*Try it:* What the task needs is the data below, written out verbatim.

Stored data:

────

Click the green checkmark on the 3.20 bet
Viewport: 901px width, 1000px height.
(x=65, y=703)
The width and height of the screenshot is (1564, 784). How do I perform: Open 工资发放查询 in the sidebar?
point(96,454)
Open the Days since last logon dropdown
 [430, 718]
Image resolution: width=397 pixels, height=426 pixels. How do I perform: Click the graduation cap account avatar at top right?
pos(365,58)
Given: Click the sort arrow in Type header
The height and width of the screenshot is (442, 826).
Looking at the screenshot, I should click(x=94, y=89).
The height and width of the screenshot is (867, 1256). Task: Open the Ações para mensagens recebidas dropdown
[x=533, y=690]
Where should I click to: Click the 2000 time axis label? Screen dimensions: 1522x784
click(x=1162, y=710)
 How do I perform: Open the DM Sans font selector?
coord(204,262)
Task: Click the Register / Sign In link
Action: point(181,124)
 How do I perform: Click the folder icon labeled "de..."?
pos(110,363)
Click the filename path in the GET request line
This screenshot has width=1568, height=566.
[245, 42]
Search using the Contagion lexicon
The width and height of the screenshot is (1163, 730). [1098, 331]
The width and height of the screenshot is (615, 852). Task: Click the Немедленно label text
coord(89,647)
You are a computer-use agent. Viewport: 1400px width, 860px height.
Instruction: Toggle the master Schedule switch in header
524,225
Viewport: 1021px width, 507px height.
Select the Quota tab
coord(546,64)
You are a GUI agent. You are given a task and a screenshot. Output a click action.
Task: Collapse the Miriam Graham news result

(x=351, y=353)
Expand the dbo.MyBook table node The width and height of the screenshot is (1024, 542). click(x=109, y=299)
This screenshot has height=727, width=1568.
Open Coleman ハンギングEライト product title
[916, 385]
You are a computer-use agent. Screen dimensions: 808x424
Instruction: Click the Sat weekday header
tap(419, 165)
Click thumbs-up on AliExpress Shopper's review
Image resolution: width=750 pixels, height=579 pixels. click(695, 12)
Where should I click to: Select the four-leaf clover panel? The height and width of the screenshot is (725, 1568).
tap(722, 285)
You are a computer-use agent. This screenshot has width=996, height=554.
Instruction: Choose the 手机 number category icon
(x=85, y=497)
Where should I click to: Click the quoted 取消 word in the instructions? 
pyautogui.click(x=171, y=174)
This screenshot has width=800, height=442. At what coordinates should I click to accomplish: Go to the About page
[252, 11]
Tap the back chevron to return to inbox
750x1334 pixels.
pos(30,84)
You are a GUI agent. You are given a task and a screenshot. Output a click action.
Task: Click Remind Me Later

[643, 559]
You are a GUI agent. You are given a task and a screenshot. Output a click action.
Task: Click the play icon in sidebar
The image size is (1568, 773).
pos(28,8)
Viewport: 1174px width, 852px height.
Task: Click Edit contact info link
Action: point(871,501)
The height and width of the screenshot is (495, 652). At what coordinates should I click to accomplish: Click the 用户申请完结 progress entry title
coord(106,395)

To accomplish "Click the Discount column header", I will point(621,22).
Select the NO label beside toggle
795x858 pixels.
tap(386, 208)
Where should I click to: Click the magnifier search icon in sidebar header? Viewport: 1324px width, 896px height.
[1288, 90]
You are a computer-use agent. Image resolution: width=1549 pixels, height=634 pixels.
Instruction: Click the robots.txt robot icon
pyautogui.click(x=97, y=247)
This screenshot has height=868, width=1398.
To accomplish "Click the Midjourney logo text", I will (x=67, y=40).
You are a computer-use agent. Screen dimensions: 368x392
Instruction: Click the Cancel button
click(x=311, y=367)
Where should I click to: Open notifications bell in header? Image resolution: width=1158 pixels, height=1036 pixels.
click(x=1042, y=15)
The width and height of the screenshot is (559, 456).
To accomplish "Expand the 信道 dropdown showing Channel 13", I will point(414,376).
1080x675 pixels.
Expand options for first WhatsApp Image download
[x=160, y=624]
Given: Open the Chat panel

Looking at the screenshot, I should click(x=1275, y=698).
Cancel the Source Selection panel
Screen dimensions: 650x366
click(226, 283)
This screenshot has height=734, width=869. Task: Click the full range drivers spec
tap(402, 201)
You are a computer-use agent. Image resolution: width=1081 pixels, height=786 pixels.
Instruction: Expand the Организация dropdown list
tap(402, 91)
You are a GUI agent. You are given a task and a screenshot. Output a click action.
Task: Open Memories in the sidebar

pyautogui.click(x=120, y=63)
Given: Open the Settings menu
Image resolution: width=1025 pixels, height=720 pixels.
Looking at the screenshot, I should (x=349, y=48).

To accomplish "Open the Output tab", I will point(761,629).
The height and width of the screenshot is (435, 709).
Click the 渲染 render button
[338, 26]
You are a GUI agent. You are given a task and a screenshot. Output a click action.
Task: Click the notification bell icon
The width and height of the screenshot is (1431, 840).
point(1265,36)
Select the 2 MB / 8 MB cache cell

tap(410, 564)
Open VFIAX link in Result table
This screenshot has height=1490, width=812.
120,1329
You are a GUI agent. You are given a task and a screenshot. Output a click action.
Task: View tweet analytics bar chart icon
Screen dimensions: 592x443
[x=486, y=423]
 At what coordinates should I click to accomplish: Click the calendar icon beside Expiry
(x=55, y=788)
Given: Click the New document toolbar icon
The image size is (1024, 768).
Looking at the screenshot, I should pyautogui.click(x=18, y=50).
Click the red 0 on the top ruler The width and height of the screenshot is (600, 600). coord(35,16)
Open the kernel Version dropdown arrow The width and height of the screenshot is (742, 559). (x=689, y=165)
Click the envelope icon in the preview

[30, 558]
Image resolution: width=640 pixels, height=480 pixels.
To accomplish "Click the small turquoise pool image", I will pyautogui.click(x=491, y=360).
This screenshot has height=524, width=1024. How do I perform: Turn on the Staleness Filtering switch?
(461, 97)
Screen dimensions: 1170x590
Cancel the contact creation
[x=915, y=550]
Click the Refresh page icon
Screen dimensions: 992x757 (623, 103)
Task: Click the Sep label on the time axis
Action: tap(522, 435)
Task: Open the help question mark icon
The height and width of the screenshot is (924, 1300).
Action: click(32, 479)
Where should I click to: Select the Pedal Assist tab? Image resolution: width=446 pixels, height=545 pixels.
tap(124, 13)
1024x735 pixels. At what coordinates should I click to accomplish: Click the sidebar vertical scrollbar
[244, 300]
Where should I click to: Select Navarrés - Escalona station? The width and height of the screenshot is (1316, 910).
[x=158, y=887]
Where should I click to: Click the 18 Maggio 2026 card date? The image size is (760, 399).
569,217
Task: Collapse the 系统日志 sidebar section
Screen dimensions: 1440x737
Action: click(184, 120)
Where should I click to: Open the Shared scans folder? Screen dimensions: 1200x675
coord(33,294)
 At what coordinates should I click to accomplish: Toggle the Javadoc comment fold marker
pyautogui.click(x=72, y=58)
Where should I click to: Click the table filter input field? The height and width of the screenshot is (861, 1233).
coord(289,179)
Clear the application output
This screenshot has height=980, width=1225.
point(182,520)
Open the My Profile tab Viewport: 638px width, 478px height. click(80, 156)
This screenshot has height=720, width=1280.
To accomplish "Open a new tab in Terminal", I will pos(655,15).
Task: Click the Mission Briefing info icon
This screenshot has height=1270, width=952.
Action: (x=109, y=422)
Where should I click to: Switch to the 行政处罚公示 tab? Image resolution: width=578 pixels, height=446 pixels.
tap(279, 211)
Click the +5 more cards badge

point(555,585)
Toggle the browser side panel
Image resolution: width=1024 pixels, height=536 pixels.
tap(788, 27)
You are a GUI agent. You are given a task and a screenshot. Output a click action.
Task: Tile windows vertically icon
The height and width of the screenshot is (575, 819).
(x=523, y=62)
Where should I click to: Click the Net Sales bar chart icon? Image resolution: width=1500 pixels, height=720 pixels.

────

*Answer section:*
Click the green checkmark on the 3.20 bet
Viewport: 901px width, 1000px height.
(x=65, y=703)
The width and height of the screenshot is (1564, 784). How do I perform: Open 工资发放查询 in the sidebar?
point(96,454)
Open the Days since last logon dropdown
 [430, 718]
Image resolution: width=397 pixels, height=426 pixels. How do I perform: Click the graduation cap account avatar at top right?
pos(365,58)
Given: Click the sort arrow in Type header
The height and width of the screenshot is (442, 826).
Looking at the screenshot, I should click(x=94, y=89).
The height and width of the screenshot is (867, 1256). Task: Open the Ações para mensagens recebidas dropdown
[x=533, y=690]
Where should I click to: Click the 2000 time axis label? Screen dimensions: 1522x784
click(x=1162, y=710)
 How do I perform: Open the DM Sans font selector?
coord(204,262)
Task: Click the Register / Sign In link
Action: point(181,124)
 How do I perform: Click the folder icon labeled "de..."?
pos(110,363)
Click the filename path in the GET request line
This screenshot has width=1568, height=566.
[245, 42]
Search using the Contagion lexicon
The width and height of the screenshot is (1163, 730). [1098, 331]
The width and height of the screenshot is (615, 852). Task: Click the Немедленно label text
coord(89,647)
You are a computer-use agent. Viewport: 1400px width, 860px height.
Instruction: Toggle the master Schedule switch in header
524,225
Viewport: 1021px width, 507px height.
Select the Quota tab
coord(546,64)
You are a GUI agent. You are given a task and a screenshot. Output a click action.
Task: Collapse the Miriam Graham news result

(x=351, y=353)
Expand the dbo.MyBook table node The width and height of the screenshot is (1024, 542). click(x=109, y=299)
This screenshot has height=727, width=1568.
Open Coleman ハンギングEライト product title
[916, 385]
You are a computer-use agent. Screen dimensions: 808x424
Instruction: Click the Sat weekday header
tap(419, 165)
Click thumbs-up on AliExpress Shopper's review
Image resolution: width=750 pixels, height=579 pixels. click(695, 12)
Where should I click to: Select the four-leaf clover panel? The height and width of the screenshot is (725, 1568).
tap(722, 285)
You are a computer-use agent. This screenshot has width=996, height=554.
Instruction: Choose the 手机 number category icon
(x=85, y=497)
Where should I click to: Click the quoted 取消 word in the instructions? 
pyautogui.click(x=171, y=174)
This screenshot has width=800, height=442. At what coordinates should I click to accomplish: Go to the About page
[252, 11]
Tap the back chevron to return to inbox
750x1334 pixels.
pos(30,84)
You are a GUI agent. You are given a task and a screenshot. Output a click action.
Task: Click Remind Me Later

[643, 559]
You are a GUI agent. You are given a task and a screenshot. Output a click action.
Task: Click the play icon in sidebar
The image size is (1568, 773).
pos(28,8)
Viewport: 1174px width, 852px height.
Task: Click Edit contact info link
Action: point(871,501)
The height and width of the screenshot is (495, 652). At what coordinates should I click to accomplish: Click the 用户申请完结 progress entry title
coord(106,395)

To accomplish "Click the Discount column header", I will point(621,22).
Select the NO label beside toggle
795x858 pixels.
tap(386, 208)
Where should I click to: Click the magnifier search icon in sidebar header? Viewport: 1324px width, 896px height.
[1288, 90]
You are a computer-use agent. Image resolution: width=1549 pixels, height=634 pixels.
Instruction: Click the robots.txt robot icon
pyautogui.click(x=97, y=247)
This screenshot has height=868, width=1398.
To accomplish "Click the Midjourney logo text", I will (x=67, y=40).
You are a computer-use agent. Screen dimensions: 368x392
Instruction: Click the Cancel button
click(x=311, y=367)
Where should I click to: Open notifications bell in header? Image resolution: width=1158 pixels, height=1036 pixels.
click(x=1042, y=15)
The width and height of the screenshot is (559, 456).
To accomplish "Expand the 信道 dropdown showing Channel 13", I will point(414,376).
1080x675 pixels.
Expand options for first WhatsApp Image download
[x=160, y=624]
Given: Open the Chat panel

Looking at the screenshot, I should click(x=1275, y=698).
Cancel the Source Selection panel
Screen dimensions: 650x366
click(226, 283)
This screenshot has height=734, width=869. Task: Click the full range drivers spec
tap(402, 201)
You are a computer-use agent. Image resolution: width=1081 pixels, height=786 pixels.
Instruction: Expand the Организация dropdown list
tap(402, 91)
You are a GUI agent. You are given a task and a screenshot. Output a click action.
Task: Open Memories in the sidebar

pyautogui.click(x=120, y=63)
Given: Open the Settings menu
Image resolution: width=1025 pixels, height=720 pixels.
Looking at the screenshot, I should (x=349, y=48).

To accomplish "Open the Output tab", I will point(761,629).
The height and width of the screenshot is (435, 709).
Click the 渲染 render button
[338, 26]
You are a GUI agent. You are given a task and a screenshot. Output a click action.
Task: Click the notification bell icon
The width and height of the screenshot is (1431, 840).
point(1265,36)
Select the 2 MB / 8 MB cache cell

tap(410, 564)
Open VFIAX link in Result table
This screenshot has height=1490, width=812.
120,1329
You are a GUI agent. You are given a task and a screenshot. Output a click action.
Task: View tweet analytics bar chart icon
Screen dimensions: 592x443
[x=486, y=423]
 At what coordinates should I click to accomplish: Click the calendar icon beside Expiry
(x=55, y=788)
Given: Click the New document toolbar icon
The image size is (1024, 768).
Looking at the screenshot, I should pyautogui.click(x=18, y=50).
Click the red 0 on the top ruler The width and height of the screenshot is (600, 600). coord(35,16)
Open the kernel Version dropdown arrow The width and height of the screenshot is (742, 559). (x=689, y=165)
Click the envelope icon in the preview

[30, 558]
Image resolution: width=640 pixels, height=480 pixels.
To accomplish "Click the small turquoise pool image", I will pyautogui.click(x=491, y=360).
This screenshot has height=524, width=1024. How do I perform: Turn on the Staleness Filtering switch?
(461, 97)
Screen dimensions: 1170x590
Cancel the contact creation
[x=915, y=550]
Click the Refresh page icon
Screen dimensions: 992x757 (623, 103)
Task: Click the Sep label on the time axis
Action: tap(522, 435)
Task: Open the help question mark icon
The height and width of the screenshot is (924, 1300).
Action: click(32, 479)
Where should I click to: Select the Pedal Assist tab? Image resolution: width=446 pixels, height=545 pixels.
tap(124, 13)
1024x735 pixels. At what coordinates should I click to accomplish: Click the sidebar vertical scrollbar
[244, 300]
Where should I click to: Select Navarrés - Escalona station? The width and height of the screenshot is (1316, 910).
[x=158, y=887]
Where should I click to: Click the 18 Maggio 2026 card date? The image size is (760, 399).
569,217
Task: Collapse the 系统日志 sidebar section
Screen dimensions: 1440x737
Action: click(184, 120)
Where should I click to: Open the Shared scans folder? Screen dimensions: 1200x675
coord(33,294)
 At what coordinates should I click to accomplish: Toggle the Javadoc comment fold marker
pyautogui.click(x=72, y=58)
Where should I click to: Click the table filter input field? The height and width of the screenshot is (861, 1233).
coord(289,179)
Clear the application output
This screenshot has height=980, width=1225.
point(182,520)
Open the My Profile tab Viewport: 638px width, 478px height. click(80, 156)
This screenshot has height=720, width=1280.
To accomplish "Open a new tab in Terminal", I will pos(655,15).
Task: Click the Mission Briefing info icon
This screenshot has height=1270, width=952.
Action: (x=109, y=422)
Where should I click to: Switch to the 行政处罚公示 tab? Image resolution: width=578 pixels, height=446 pixels.
tap(279, 211)
Click the +5 more cards badge

point(555,585)
Toggle the browser side panel
Image resolution: width=1024 pixels, height=536 pixels.
tap(788, 27)
You are a GUI agent. You are given a task and a screenshot. Output a click action.
Task: Tile windows vertically icon
The height and width of the screenshot is (575, 819).
(x=523, y=62)
Where should I click to: Click the Net Sales bar chart icon? Image resolution: width=1500 pixels, height=720 pixels.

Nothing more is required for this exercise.